I'm a bit overdosed on chick peas, so I omitted them, and I had both carrots and parsnips to use up as well as half a carton of vegetable broth that had been in the refrigerator for a suspiciously long time. So I sauteed two big onions in olive oil, added the peeled and chopped root vegetables when the onions were soft, seasoned with a palm-full of cumin seeds, lemon pepper, Trader Joe's smoke blend, and ground black pepper, and poured in the vegetable broth. Well, then I got a phone call and the whole thing got burned on the bottom, so I added some water and fan-wanked it as "wok hai." Then, when the vegetables were soft, I added a tablespoon of tahini. (Cut for length)
I hardly ever use the regular blender for soups, because it's such a carry-on (and, yes, I did once get soup all over the ceiling, but in an earlier apartment). In fact lots of times I don't even use the immersion blender, I just make a coarse puree with the potato masher. Anyway, carrot + tahini + Middle Eastern flavorings: dee-lish! In fact I might try it with part orange juice and some cinnamon.

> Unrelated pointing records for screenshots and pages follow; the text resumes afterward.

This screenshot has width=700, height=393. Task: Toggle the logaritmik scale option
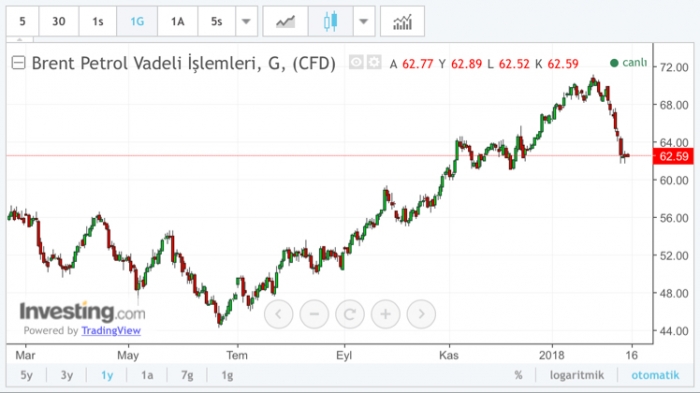pyautogui.click(x=577, y=375)
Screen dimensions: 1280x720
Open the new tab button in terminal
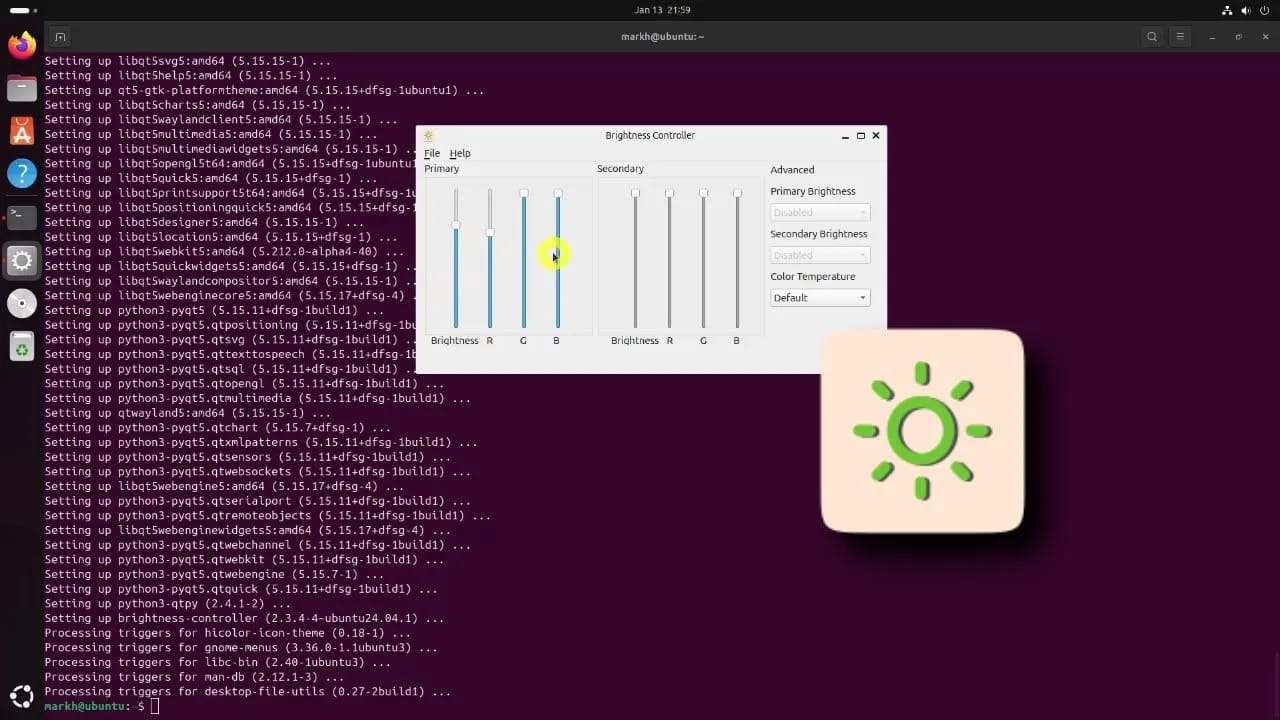coord(60,37)
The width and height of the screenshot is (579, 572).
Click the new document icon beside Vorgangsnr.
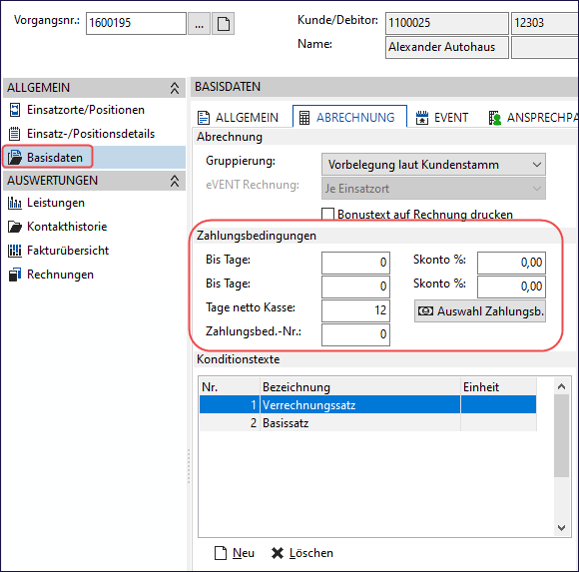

Also, for years it's been an article of faith for me that you have to start a batch of bread with white flour, preferably bread flour, because 100% whole grain won't rise past the Hockey Puck level. However, last night I wanted to bake some bread, and thought that I had one container of whole wheat flour and one of white flour in the fridge. Wrong-o! Both whole wheat! And I also had about a cup of rye flour to use up.
I wouldn't say it's the highest rising loaf I ever baked, and the crumb is quite dense, but it's a respectable and very tasty loaf, and absolutely counts as a real loaf and not Ciabatta With Pretensions. Which means lots more whole wheat loaves in 2013, especially because one of the local South Asian stores has a huge sack of "atta" (whole wheat flour) for $9. I'm not sure if it performs exactly like Western whole wheat flour--it might be more like pastry flour--but if it doesn't work out well for loaf bread I can always work on stepping up my Flatbread game. I still have some millet flour so I can take another whack at the yogurt flatbreads that came out pretty well last year.